Provided records:
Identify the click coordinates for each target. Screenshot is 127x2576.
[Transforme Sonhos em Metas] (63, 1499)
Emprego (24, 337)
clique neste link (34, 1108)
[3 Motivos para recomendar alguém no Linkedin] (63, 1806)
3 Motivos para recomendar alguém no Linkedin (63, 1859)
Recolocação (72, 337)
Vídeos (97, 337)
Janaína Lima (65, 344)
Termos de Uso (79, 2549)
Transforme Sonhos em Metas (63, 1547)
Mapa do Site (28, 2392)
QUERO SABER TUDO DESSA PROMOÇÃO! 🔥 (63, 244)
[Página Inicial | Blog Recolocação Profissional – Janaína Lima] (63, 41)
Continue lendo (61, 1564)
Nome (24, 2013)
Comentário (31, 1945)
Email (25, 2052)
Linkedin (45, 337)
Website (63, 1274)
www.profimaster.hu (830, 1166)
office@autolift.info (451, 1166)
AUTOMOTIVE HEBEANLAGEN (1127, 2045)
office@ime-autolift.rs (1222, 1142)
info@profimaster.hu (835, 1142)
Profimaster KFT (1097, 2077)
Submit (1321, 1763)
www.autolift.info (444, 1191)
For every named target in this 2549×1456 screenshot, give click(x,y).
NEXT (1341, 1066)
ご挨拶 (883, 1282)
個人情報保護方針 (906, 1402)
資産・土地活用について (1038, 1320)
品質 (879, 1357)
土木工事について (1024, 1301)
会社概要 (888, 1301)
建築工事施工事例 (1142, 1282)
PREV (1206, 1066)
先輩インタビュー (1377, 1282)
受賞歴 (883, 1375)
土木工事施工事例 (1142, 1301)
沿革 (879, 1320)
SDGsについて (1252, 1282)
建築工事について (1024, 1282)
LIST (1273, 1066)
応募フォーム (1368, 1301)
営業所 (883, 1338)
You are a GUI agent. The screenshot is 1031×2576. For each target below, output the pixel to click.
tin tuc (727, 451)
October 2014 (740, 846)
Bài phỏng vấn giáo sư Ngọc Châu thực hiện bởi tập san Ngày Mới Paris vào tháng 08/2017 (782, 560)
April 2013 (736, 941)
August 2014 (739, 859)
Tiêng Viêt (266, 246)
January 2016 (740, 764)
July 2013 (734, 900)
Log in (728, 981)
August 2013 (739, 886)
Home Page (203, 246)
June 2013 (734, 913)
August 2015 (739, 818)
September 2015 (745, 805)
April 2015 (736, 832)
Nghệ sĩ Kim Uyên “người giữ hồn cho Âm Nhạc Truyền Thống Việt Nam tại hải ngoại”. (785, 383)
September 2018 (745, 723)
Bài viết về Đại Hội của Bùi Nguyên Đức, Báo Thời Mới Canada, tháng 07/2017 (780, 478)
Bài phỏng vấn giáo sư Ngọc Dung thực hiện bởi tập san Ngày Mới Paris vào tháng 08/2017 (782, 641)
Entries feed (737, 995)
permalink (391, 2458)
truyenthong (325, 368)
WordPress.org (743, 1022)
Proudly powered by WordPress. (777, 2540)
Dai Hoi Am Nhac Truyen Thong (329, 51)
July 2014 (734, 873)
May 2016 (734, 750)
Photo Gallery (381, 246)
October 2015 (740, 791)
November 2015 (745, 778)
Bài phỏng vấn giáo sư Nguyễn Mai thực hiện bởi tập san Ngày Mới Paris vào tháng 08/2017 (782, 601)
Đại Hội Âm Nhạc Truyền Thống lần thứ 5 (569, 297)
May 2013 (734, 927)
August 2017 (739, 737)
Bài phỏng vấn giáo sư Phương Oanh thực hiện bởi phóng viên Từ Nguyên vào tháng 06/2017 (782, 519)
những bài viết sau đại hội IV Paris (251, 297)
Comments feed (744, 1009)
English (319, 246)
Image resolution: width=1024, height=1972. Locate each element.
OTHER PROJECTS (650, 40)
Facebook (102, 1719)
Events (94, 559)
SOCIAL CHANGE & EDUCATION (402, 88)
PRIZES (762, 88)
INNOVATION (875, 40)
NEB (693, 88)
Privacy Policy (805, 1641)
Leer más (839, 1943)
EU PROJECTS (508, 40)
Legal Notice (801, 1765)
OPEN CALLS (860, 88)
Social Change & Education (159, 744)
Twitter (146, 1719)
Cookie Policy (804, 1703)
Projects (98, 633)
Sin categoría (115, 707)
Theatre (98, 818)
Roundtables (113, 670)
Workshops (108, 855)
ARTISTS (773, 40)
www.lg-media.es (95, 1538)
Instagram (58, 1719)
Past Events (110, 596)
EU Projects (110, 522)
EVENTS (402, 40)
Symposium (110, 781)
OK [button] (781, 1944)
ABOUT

Task instructions:
Reproduce, character for character, only the lines of the preceding data that start at the line with "January 2016 (740, 764)" and end at the line with "Bài viết về", both included.

Solution to this problem:
January 2016 (740, 764)
July 2013 (734, 900)
Log in (728, 981)
August 2013 (739, 886)
Home Page (203, 246)
June 2013 (734, 913)
August 2015 (739, 818)
September 2015 (745, 805)
April 2015 (736, 832)
Nghệ sĩ Kim Uyên “người giữ hồn cho Âm Nhạc Truyền Thống Việt Nam tại hải ngoại”. (785, 383)
September 2018 (745, 723)
Bài viết về Đại Hội của Bùi Nguyên Đức, Báo Thời Mới Canada, tháng 07/2017 (780, 478)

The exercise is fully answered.